# Verify VO + alignment files before assembling the draft

A pre-flight check that fails loudly if your voiceover audio or word-level timestamp files are missing, malformed, or out of sync. Run this **before** you build the CapCut draft. If it fails, fix the VO step rather than guessing offsets later in the timeline.

> Chinese translation pending — see `README.zh-CN.md` at the repo root.

## Why this exists

If you drive cut points from word-level timestamps — the standard way to do faceless / documentary edits — every shot boundary depends on the alignment data being trustworthy. One missing per-act file or one non-monotonic stitch point silently corrupts the entire edit, and you only notice when a clip lands on the wrong word three minutes in.

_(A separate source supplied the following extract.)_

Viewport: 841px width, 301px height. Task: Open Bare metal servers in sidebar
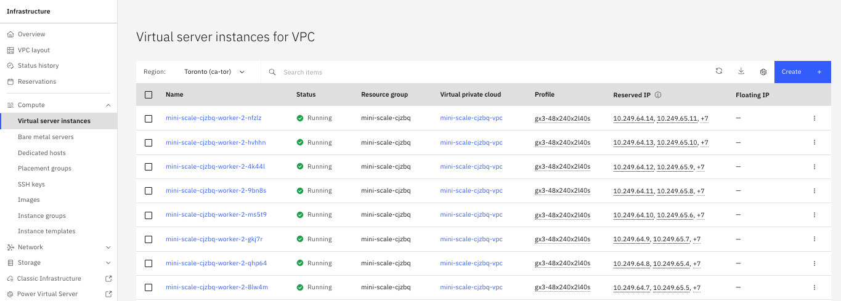coord(46,137)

This script catches the four failure modes that actually happen:

1. **Wrong endpoint.** Someone called `/v1/text-to-speech/{voice_id}` instead of `/v1/text-to-speech/{voice_id}/with-timestamps` — there's no alignment to drive cuts from.
2. **Truncated audio.** A `.mp3` exists but is < 1 KB because the API call timed out.
3. **Length mismatch.** ElevenLabs returned `characters`, `character_start_times_seconds`, and `character_end_times_seconds` arrays of unequal length.
4. **Stitch missing offsets.** A master `words.json` was concatenated from per-act files but the per-act `startMs` values were never shifted forward — so the timeline rewinds halfway through.

## Required layout

```
<vo-dir>/
  <slug>-act1.mp3
  <slug>-act1-words.json    ← raw ElevenLabs response
  <slug>-act2.mp3
  <slug>-act2-words.json
  …
  <slug>-vo.mp3             ← stitched master
  words.json                ← stitched word-level array with cumulative offsets
```

Each entry in `words.json` is `{"word": "...", "startMs": int, "endMs": int}`, monotonically increasing, total duration ≥ 60s.

## Prerequisites

- ElevenLabs voiceover already generated using the `with-timestamps` endpoint, one file per act.
- A stitched master `<slug>-vo.mp3` and a `words.json` with cumulative offsets applied.
- Python 3.9+. No external deps.

## Run it

```bash
python3 scripts/verify-vo-timestamps.py my-video \
  --vo-dir ./projects/my-video/voiceover \
  --acts 5
```

Exit code `0` only if every check passes. On failure, the diagnostic on stderr names the file and the specific problem.

## Sample output

```
Verifying VO timestamps for 'my-video' (5 acts) in ./projects/my-video/voiceover
  act1: OK (my-video-act1.mp3, my-video-act1-words.json)
  act2: OK (my-video-act2.mp3, my-video-act2-words.json)
  act3: OK (my-video-act3.mp3, my-video-act3-words.json)
  act4: OK (my-video-act4.mp3, my-video-act4-words.json)
  act5: OK (my-video-act5.mp3, my-video-act5-words.json)
  master mp3: OK (my-video-vo.mp3)
  master words.json: OK
PASS: all 5 acts have audio + alignment, master VO + words.json present and well-formed.
```

## Adapt to your layout

The filename convention (`<slug>-act{N}.mp3`, `<slug>-act{N}-words.json`) is wired into the script. If you stitch differently, change the file patterns inside `main()` — the validation logic per file is independent and reusable.